### TEXT SECTION
begin

Thursday 23 May 2013

Colliding crowds on Pentecost Sunday


One of my new found joys about living here in Amersham is the opportunity of popping into London on an occasional Sunday for evening service.  So after last Sunday’s Pentecost Communion at AFC and an afternoon trip to see the splendidly re-furbished Chesham URC I caught the tube to Baker Street en route to Westminster Abbey.The Metropolitan Line runs through Wembley Park and as it was about 4.30pm when my train arrived there it was inevitable that we picked up hundreds of fans coming out of the stadium after the F.A. ‘Play Off’ match.  My near empty Sunday afternoon carriage suddenly became full of green and white football supporters all in good humour because their team had won and so earned promotion to the Championship League.  Now normally, because of my less than enthusiastic following of the ‘beautiful game’, such joy passes me by – but not on Sunday - because the winners of that crucial match were Yeovil!  Having lived there for six years, virtually next to the football ground, I know just how dedicated the town is to its team; indeed I’m told 25,000 Yeovilians (that’s out of a population of 40,000!) made their way to Wembley on Sunday.  So ‘well done’ to the ‘Glovers’ – I can imagine that parking near the Manse will be even more horrific come September!
Meeting up with these ‘green and white’ supporters on the train from Amersham was something of a weird collision between my two worlds – an odd juxtaposition between the recent past and only just beginning present.  It made me smile and realise the metaphor of life as a journey, although over used, is still relevant.

end

### DATA PROVIDED
begin

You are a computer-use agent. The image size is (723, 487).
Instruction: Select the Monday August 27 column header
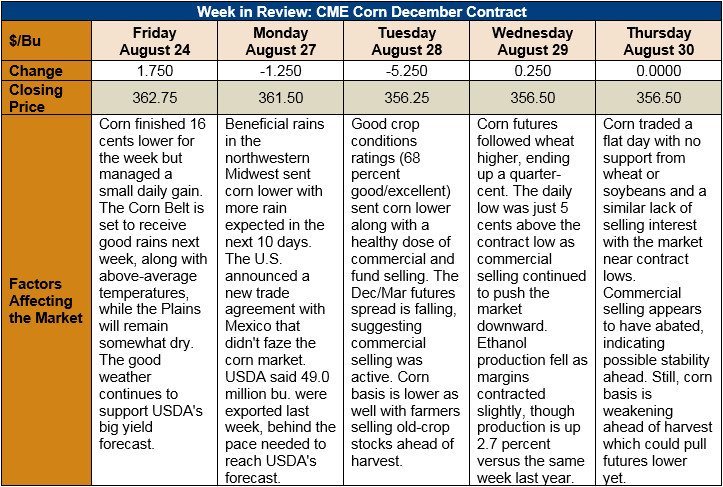[280, 41]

end

### EXERCISE OBJECTIVE
Continue the blog post about the Pentecost Sunday train journey past Wembley from the point where it stops.

### WRITTEN REPLY
Once in London I went to Evening Service at The Abbey – quite a different sort of crowd this time!  About three hundred of us there from many different countries.  It was a simple service with the choir absent – I think they had sung at so many previous Abbey events that day they deserved time off.  The sermon was deeply theology and one I found helpful – just not sure it touched base with the large number of folk who obviously had English as their second language.  The organ was splendid yet the singing of the congregation virtually non-existent. Yet for all of this supposed ‘non-participation’ I suspect that just being in that ancient and ‘holy’ place was a moment of pilgrimage for most of us.  Indeed at the end I was struck by just how many people stayed to listen to the whole  organ voluntary and  gaze around  them at the sheer beauty of the place. As we walked down the aisle towards the West Door there was a sort of ‘hushed reverence’ being corporately shared.  Worship is about many things – and although we non-conformists only rarely admit it – a ‘sense of place’ often inspires our devotion and consciousness of God.

So – on Pentecost Sunday, when we remember the Jerusalem crowd witnessing ‘something of God’ breaking out – these were my two crowds.  A bunch of loud and happy football supporters – a congregation of silent, yet I think sincere, Abbey worshippers.  I dare to hope something of the spark of Pentecost was to be found in both.

With best wishes,



Ian

Ps a Blog holiday next week!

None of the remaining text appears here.